Why This Course?

Ceyhun Burak Akgül
City As A Data Mine
3 min readDec 22, 2020

City As A Data Mine is the name of a graduate course we finally started teaching at Architectural Design Computing Program at Istanbul Technical University, as of Fall 2020. Ahu and I, Ceyhun, we’ve been working on this since some time (about a decade) and with a lot of detours but it finally became true very recently.

Why this course? Here is a series of statements, which will certainly evolve.

(1) We love the city.

(2) We want to understand the city better, we want to explain what it is in a better way.

(3) The concept of a city has always been complex. It has got even more complex in our times.

(4) Imposing what the city is cannot be in the jurisdiction of administrators, rulers, and tyrants. Citizens should have the most say on what the city should be and where it should evolve.

(5) Data produced by the city, by the citizens within the city, and analytics methods built on top are the best possible means to answer complex urban problems and bring the citizen back to the decision making process about what the city should be in a particular country and/or geography.

(6) Having said these, we are aware that urban data and analytics methods leveraging such data might establish a tyranny of their own. We do not dismiss that very possibility, we are cautious about it and we are not after a mechanistic, dull understanding of the city. That would exclude the serendipities of the nature and the humans therein, and the creativity of urban designers and architects who contribute to the built environment. Although almost everything can be seen as data, not everything can be fairly measured.
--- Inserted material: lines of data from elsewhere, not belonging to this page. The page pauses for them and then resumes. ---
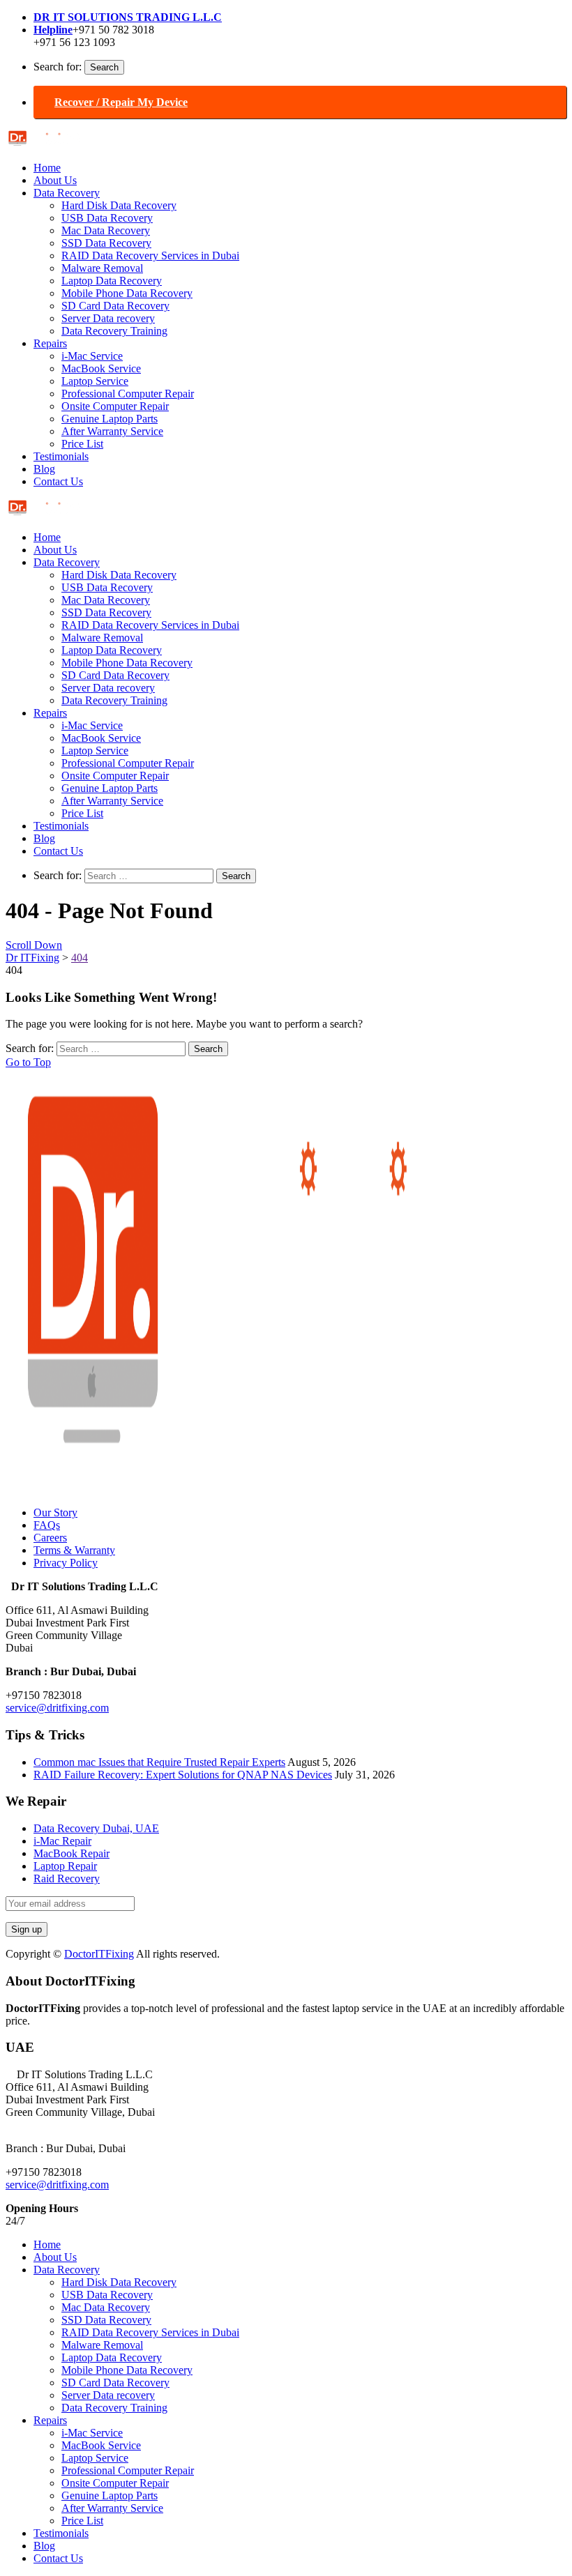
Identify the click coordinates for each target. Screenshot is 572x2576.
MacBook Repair (71, 1853)
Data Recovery (66, 193)
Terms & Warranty (74, 1550)
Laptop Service (94, 381)
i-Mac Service (92, 356)
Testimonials (61, 456)
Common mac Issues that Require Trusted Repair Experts (159, 1762)
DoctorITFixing (99, 1954)
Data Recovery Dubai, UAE (96, 1828)
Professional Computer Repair (127, 393)
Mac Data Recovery (105, 230)
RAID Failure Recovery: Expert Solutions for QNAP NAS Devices (182, 1775)
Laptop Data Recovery (111, 281)
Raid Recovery (66, 1878)
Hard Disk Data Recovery (118, 205)
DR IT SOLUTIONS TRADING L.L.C (127, 17)
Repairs (50, 343)
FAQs (46, 1525)
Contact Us (58, 481)
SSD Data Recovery (106, 243)
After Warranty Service (112, 431)
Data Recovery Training (114, 331)
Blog (44, 469)
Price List (82, 444)
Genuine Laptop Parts (109, 419)
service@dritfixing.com (57, 1708)
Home (47, 168)
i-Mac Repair (62, 1841)
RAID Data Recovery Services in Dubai (150, 255)
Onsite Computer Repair (115, 406)
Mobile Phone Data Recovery (127, 293)
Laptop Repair (65, 1866)
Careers (50, 1538)
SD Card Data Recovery (115, 306)
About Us (55, 180)
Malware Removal (102, 268)
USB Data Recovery (107, 218)
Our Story (55, 1512)
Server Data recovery (108, 318)
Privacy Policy (65, 1563)
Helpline (53, 30)
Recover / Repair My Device (121, 102)
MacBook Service (101, 368)
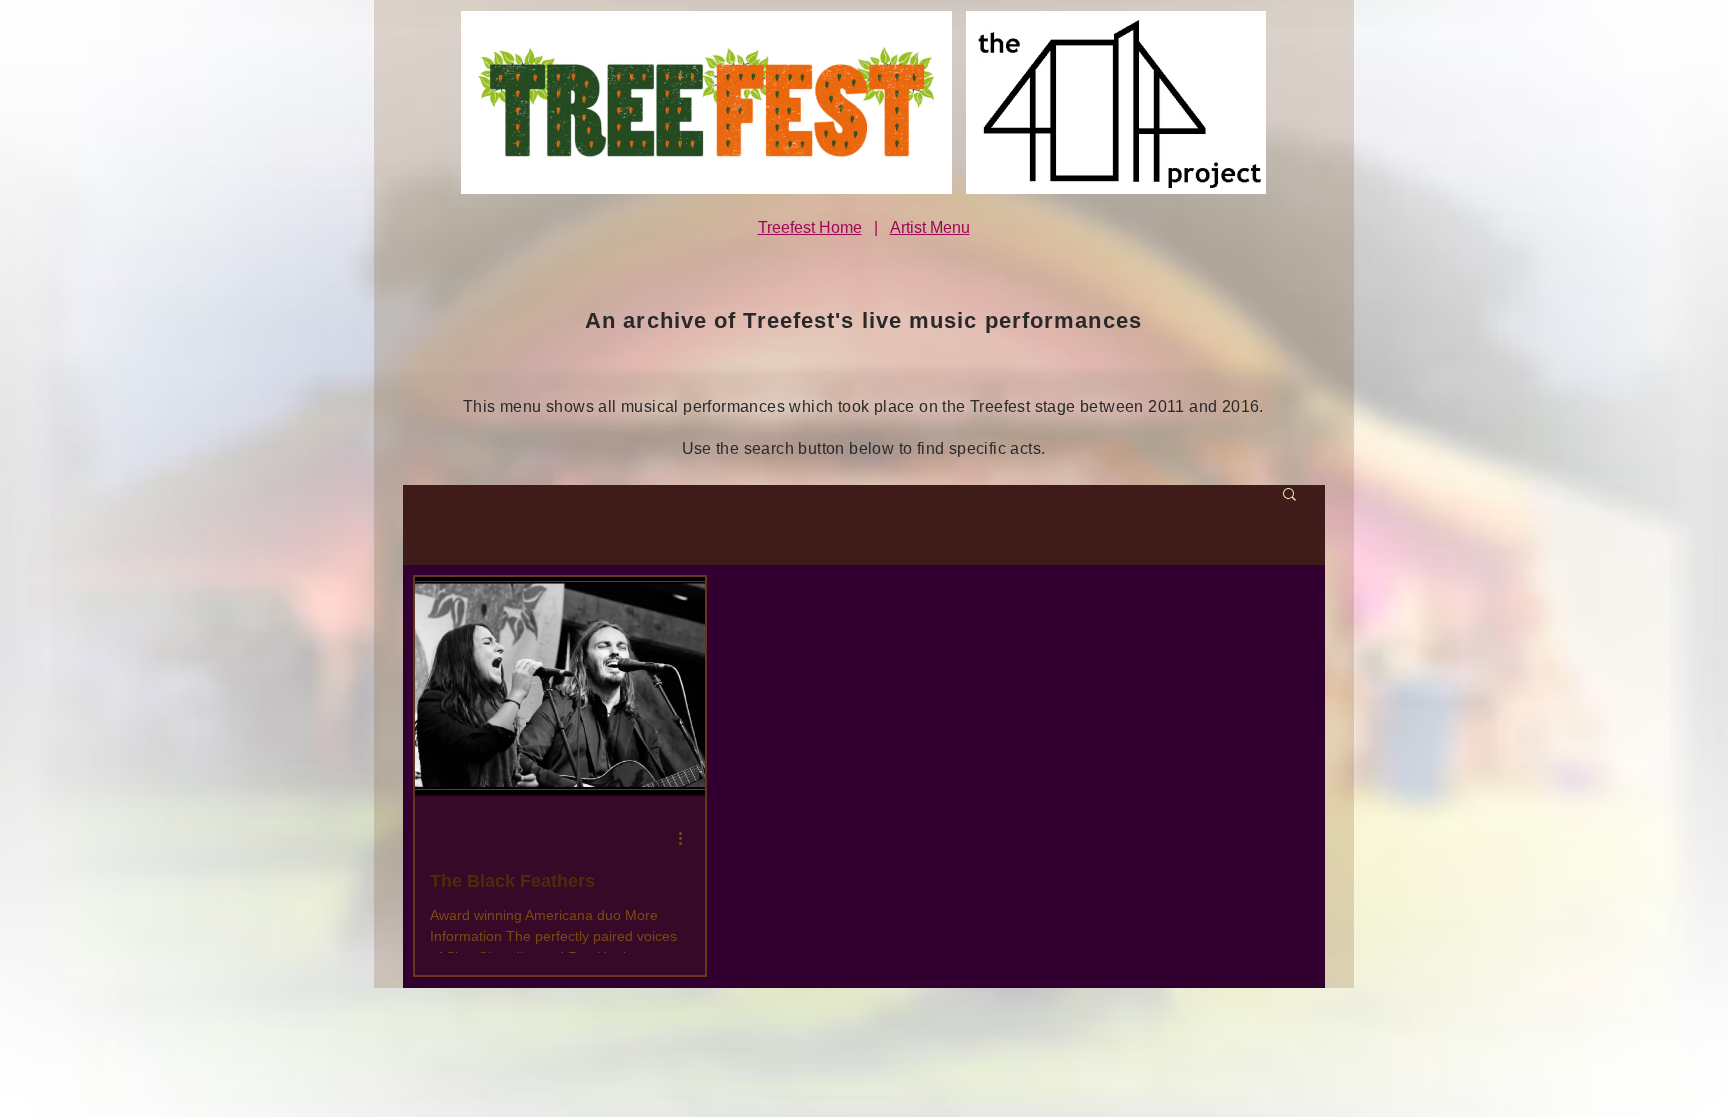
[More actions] (687, 839)
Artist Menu (930, 227)
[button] (1289, 495)
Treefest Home (810, 227)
Furthermore, data analytics might have its own way of lying when employed by the wrong minds, as happens with pretty much all sorts of scientific and technological progress. As such, cities will always need thinkers, dreamers, visionaries, and hard-working practitioners. Our aim is to equip such people with data analytics skills and resources.

(7) Cities and citizens produce data. Urban planners make data-driven decisions about the city every single day. In that sense, we are not claiming any novelty. What we are aiming at is universal and has been widely adopted by many researchers across the world. But we believe in our country — Turkey, in our geography, data-driven understanding and decision making has not been the primary feat in the urbanization of the land (as in many other areas). We want to propose and advocate for this alternative strongly, we want to promote it and raise awareness about its appropriateness, honesty and effectiveness. That is where we believe to be different or pioneering.
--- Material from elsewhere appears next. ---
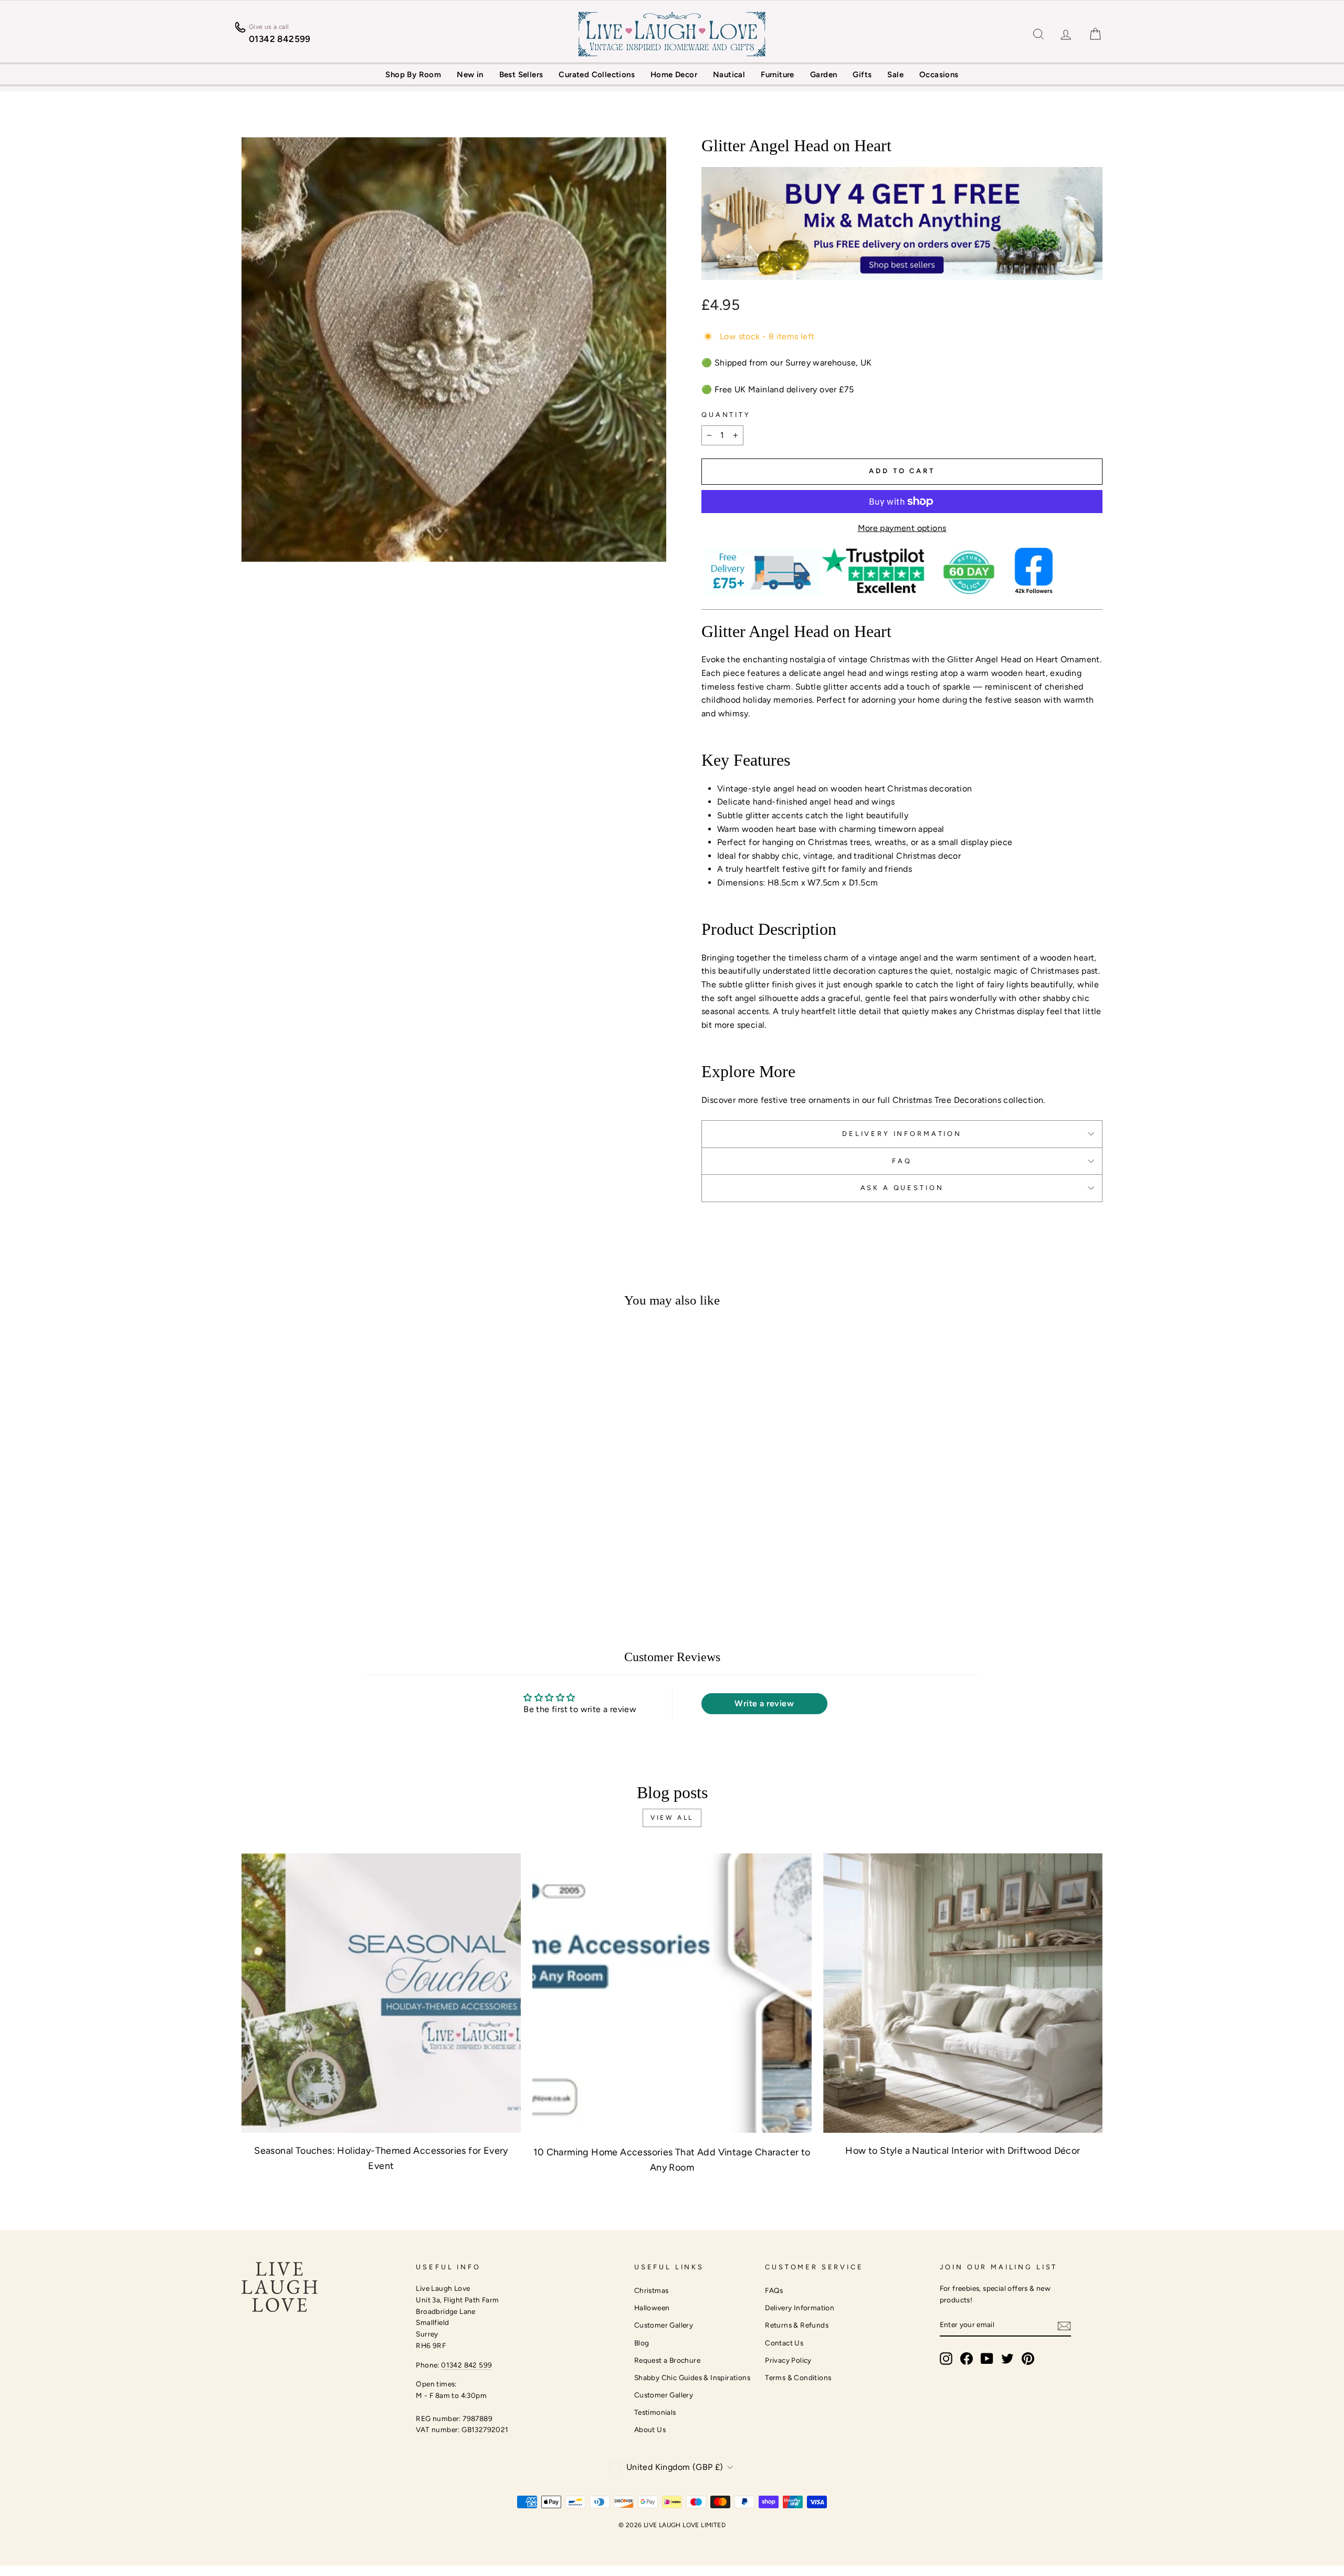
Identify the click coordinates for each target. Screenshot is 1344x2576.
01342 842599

(8) In an era where design has become human-centered more than ever, a thorough understanding of cities, built environment, and citizens is beyond the capabilities of one single mind, even though that mind is the mind of a genius or a person of strong will such as Haussman, Moses or Le Corbusier. Urban data analytics is the first step to acquire a better understanding of the city and citizens therein.

(9) As we start, in Fall 2020, we want to put more emphasis on understanding rather than coming up with design proposals. Maybe that will remain as our principal goal throughout the years ahead. We keep the suspicion that the alternative might serve the very opposite of what we are trying to achieve.

(10) We want to expose what the city is and where it evolves to as citizens perceive and experience it rather than to define what it ought to be. We want to serve as a communication channel, novel, more objective, more citizen-centered.

(11) We will probably contradict ourselves many times. We hope our followers will correct us as we move and that they will contribute to this tough endeavor with open hearts and minds and joyful work.